What needs to be done: Work out how many lines of this material hold the word "agent". Write only that number.

Exercise input:

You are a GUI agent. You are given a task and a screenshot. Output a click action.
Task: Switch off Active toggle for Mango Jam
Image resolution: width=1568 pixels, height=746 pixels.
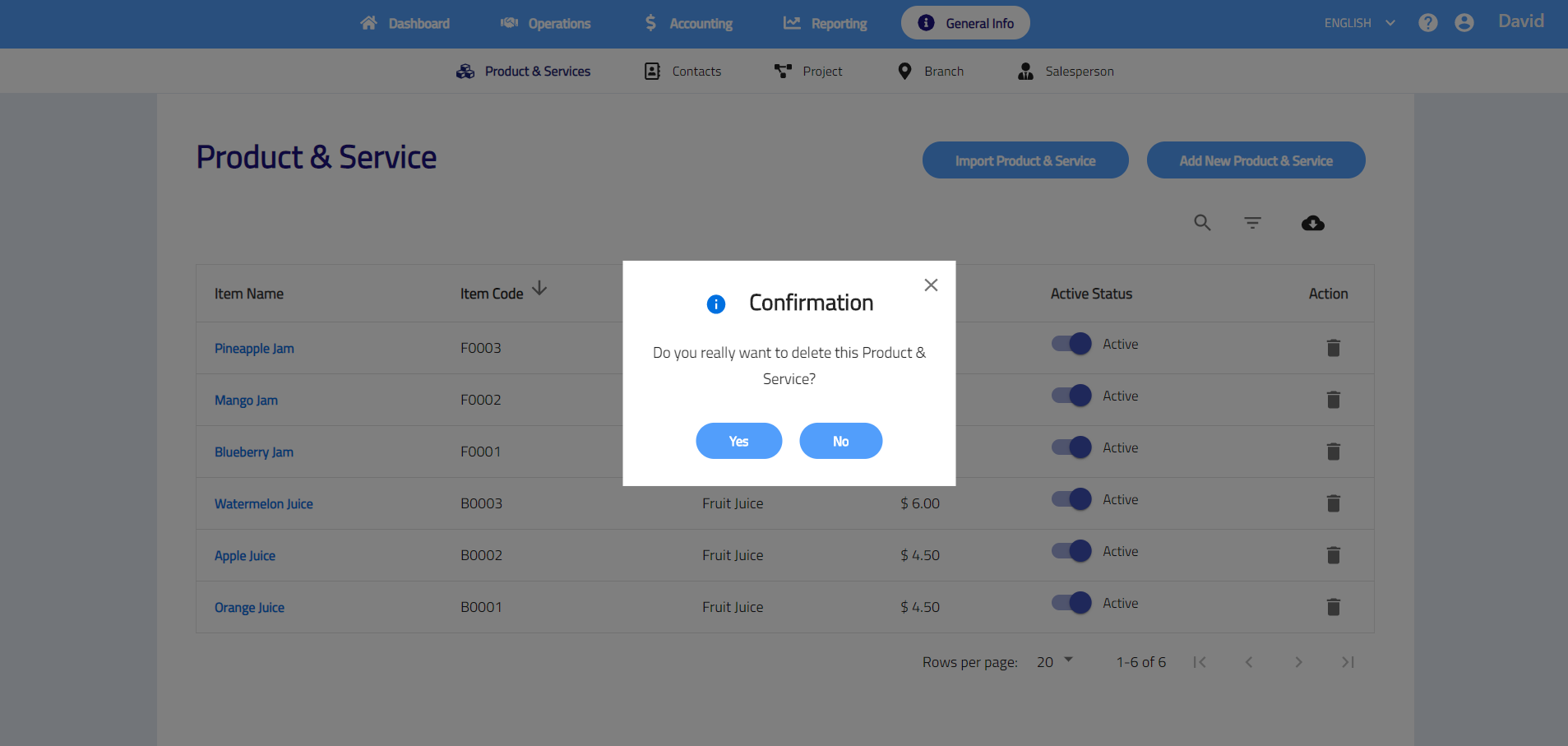1071,396
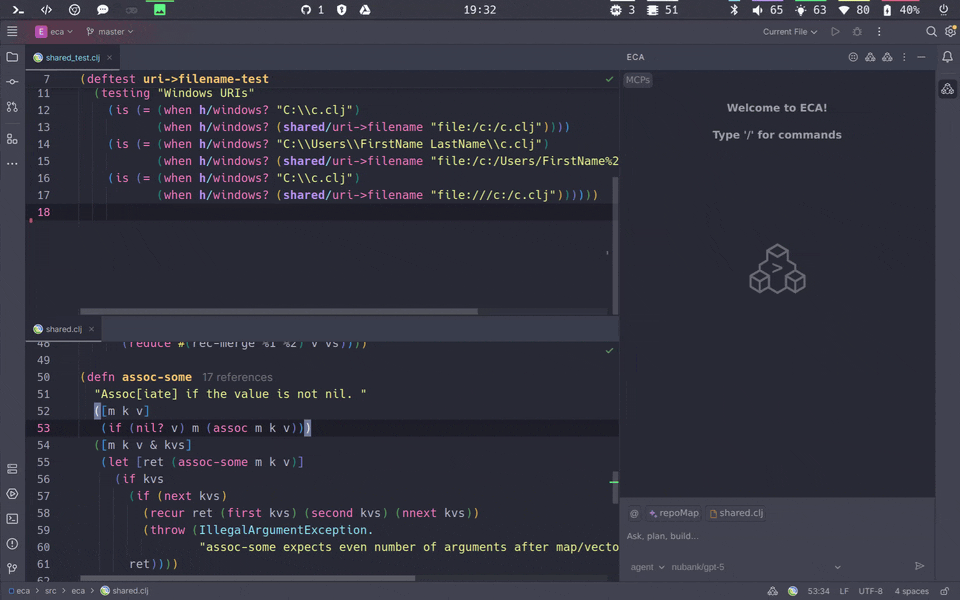
Task: Run current file using the play icon
Action: 836,31
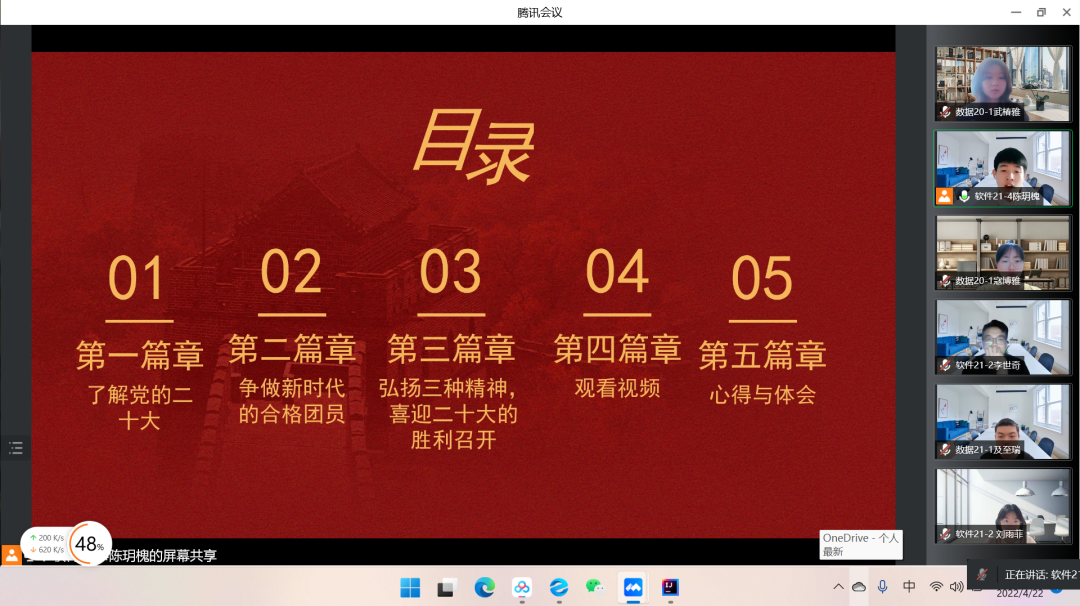
Task: Click the orange host icon beside 软件21-4陈玥槐
Action: click(944, 196)
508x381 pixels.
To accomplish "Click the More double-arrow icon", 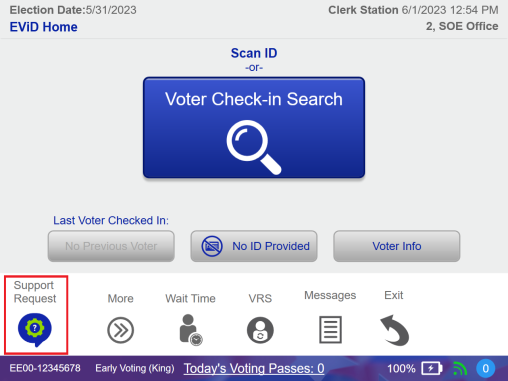I will 121,330.
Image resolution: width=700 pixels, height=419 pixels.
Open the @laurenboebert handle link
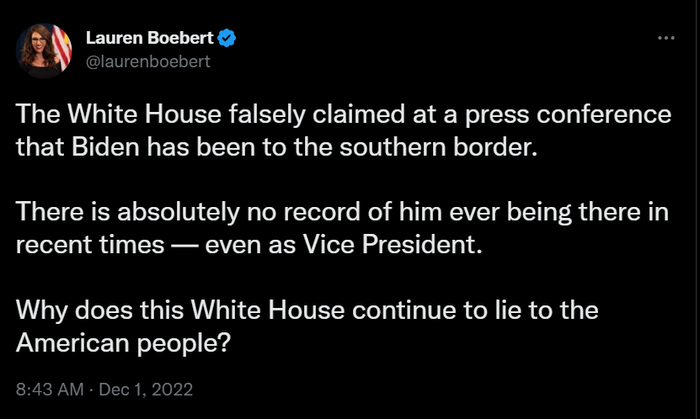146,60
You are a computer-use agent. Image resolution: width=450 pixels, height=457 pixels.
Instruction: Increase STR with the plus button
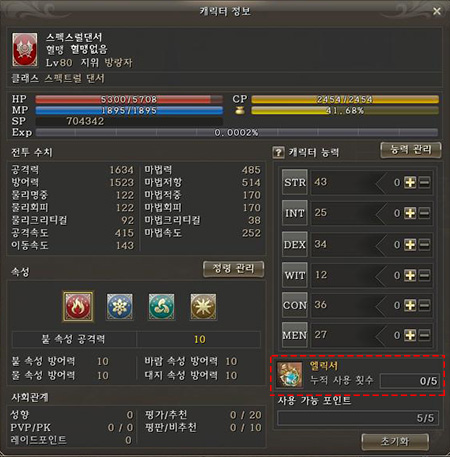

Problem solution: 2